A derrota na segunda fase da Copa de 1982, que eliminou o Brasil daquela edição disputada na Espanha, talvez tenha sido a mais dolorosa depois do “Maracanazo”, em 1950. Favoritíssimo ao título mundial, o escrete canarinho do técnico Telê Santana tinha 100% de aproveitamento. Zico, Sócrates, Falcão, Júnior e outros craques encantaram o mundo. No entanto, os bons números e futebol maravilhoso não bastaram. Em um dia iluminado, Paolo Rossi marcou os três gols da Itália na vitória por 3 a 2, a última da Azurra sobre o Brasil. Sócrates e Falcão fizeram os gols brasileiros no que ficou conhecido como “Tragédia do Sarriá”. A Itália conquistaria naquela edição o tricampeonato.

É tetra!

A final de 1994 foi o 11º encontro entre Brasil e Itália. Um número especial naquela Copa, marcada pelos gols de Romário. No entanto, o camisa 11 não conseguiu marcar um gol naquela decisão. Aliás, ninguém conseguiu. A partida foi para os pênaltis – a primeira decisão por penalidades em finais de Copa - e o Brasil levantou o tetracampeonato após Roberto Baggio isolar a sua cobrança.

Artilharia pesada

Brasil 3x3 Itália

Um dos melhores jogos entre brasileiros e italianos não aconteceu na Copa do Mundo, e sim no Torneio da França. Um empate em 3 a 3, com gols marcados por ídolos de primeira linha. Logo no início, Alessandro Del Piero inaugurou o placar, de cabeça. A Azzurra aumentou sua vantagem com Albertini, contando com o desvio de Aldair após cobrança de falta. Lombardo devolveu a gentileza ao desviar para o gol um chute de Roberto Carlos, mas Del Piero, desta vez de pênalti, voltou a ampliar a vantagem italiana. No entanto, o Brasil contava com uma dupla de ataque que dispensa comentários: Ronaldo e Romário. O Fenômeno diminuiu, aos 70’ e o Baixinho igualou tudo aos 84’.

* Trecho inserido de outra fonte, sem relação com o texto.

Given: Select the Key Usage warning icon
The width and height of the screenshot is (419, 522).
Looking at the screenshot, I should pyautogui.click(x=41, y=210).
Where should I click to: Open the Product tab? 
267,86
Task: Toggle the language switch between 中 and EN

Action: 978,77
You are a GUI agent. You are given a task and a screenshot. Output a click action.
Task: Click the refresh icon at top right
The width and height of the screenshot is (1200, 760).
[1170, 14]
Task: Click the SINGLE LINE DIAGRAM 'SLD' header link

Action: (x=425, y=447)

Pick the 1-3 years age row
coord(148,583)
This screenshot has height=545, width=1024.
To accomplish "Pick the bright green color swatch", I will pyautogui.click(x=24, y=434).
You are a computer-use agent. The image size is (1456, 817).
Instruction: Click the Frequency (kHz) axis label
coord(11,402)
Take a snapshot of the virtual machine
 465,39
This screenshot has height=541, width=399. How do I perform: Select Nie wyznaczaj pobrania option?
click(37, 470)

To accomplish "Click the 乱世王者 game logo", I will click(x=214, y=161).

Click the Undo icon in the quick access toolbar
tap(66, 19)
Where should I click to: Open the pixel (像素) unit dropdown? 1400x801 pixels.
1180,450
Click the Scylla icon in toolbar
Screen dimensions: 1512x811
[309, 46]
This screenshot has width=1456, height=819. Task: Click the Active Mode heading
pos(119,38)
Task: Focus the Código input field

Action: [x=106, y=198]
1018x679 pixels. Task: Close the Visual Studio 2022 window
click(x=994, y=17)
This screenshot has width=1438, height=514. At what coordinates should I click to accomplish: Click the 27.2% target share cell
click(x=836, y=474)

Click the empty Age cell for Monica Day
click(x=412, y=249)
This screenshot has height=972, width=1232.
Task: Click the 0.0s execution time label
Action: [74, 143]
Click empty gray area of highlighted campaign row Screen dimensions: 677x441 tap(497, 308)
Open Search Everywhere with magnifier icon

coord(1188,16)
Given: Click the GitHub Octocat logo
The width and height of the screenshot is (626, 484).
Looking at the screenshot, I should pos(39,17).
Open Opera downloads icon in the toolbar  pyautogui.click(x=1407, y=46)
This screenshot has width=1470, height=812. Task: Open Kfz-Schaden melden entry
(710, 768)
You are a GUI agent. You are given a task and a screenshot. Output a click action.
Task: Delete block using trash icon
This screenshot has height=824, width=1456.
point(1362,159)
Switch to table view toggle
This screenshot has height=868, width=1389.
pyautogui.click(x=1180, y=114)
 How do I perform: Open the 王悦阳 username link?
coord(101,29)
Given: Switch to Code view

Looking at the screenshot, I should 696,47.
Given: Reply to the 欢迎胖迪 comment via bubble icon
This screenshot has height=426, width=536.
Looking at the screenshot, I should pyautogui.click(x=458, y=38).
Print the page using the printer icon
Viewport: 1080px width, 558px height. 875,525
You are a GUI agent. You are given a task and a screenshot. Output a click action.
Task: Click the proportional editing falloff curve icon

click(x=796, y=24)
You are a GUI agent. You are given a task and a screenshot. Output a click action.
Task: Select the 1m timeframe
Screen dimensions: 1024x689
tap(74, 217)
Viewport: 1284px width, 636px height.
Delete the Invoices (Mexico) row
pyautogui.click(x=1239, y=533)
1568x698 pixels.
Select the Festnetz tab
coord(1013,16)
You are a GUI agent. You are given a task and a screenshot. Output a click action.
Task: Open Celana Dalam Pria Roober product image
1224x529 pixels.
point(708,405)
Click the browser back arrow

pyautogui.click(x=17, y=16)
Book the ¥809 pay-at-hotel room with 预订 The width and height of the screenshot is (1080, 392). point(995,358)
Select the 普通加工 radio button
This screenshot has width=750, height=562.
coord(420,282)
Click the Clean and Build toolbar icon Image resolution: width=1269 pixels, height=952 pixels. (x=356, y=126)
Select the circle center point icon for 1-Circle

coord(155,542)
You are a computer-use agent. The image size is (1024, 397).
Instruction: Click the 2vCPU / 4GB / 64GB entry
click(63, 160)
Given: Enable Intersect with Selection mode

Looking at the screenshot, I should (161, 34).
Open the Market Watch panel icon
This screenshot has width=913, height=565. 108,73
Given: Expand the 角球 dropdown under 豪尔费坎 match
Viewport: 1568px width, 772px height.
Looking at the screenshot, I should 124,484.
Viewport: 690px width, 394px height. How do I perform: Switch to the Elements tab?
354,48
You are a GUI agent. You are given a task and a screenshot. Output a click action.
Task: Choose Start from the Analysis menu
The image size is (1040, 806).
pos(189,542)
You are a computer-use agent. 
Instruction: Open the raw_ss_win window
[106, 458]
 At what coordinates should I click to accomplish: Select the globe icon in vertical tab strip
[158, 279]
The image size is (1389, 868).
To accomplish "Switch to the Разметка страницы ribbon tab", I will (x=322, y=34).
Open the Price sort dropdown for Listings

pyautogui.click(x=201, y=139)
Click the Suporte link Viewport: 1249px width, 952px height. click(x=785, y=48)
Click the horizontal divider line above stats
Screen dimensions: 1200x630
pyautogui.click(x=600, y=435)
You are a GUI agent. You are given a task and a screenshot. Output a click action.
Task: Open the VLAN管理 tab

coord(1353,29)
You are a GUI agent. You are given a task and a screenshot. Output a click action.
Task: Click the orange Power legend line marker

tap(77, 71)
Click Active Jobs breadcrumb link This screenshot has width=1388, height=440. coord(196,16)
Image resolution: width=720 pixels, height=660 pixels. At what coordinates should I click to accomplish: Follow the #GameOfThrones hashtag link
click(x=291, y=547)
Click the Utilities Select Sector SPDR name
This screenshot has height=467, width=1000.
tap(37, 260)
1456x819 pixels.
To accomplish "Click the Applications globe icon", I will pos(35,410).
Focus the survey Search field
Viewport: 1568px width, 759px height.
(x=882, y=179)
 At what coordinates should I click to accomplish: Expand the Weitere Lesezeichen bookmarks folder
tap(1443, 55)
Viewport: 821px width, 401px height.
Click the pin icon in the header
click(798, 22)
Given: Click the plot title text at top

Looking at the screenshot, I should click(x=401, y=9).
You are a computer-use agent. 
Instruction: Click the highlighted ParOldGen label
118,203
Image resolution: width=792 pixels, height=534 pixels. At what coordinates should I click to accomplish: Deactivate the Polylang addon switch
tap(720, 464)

A derrocada da “Itália celeste”

A seleção italiana entrou em campo com uma camisa azul-celeste no dia 21 de junho de 2009, pela fase de grupos da Copa das Confederações, na África do Sul. A nova vestimenta não deu nem um pouco de sorte ao time comandado por Marcello Lippi: Luis Fabiano marcou duas vezes e Dossena marcou contra no final do primeiro tempo.

Outros jogos:

Itália 3x0 Brasil – 1956, amistoso

Brasil 2x0 Itália – 1956, amistoso

Itália 3x0 Brasil – 1963, amistoso

Itália 2x0 Brasil – 1973, amistoso

Brasil 4x1 Itália – 1976, Torneio Bicentenário dos EUA

Itália 0x1 Brasil – 1989, amistoso

Brasil 2x0 Itália – 2009, amistoso

Curiosidades:

O primeiro brasileiro campeão do mundo conquistou o troféu jogando com a camisa da Azzurra, em 1934: Amphilóquio Marques, o Filó (chamado de Guarisi na Itália, onde defendeu a Lazio).

A seleção brasileira já enfrentou três clubes italianos em jogos amistosos: Fiorentina, Internazionale e Milan.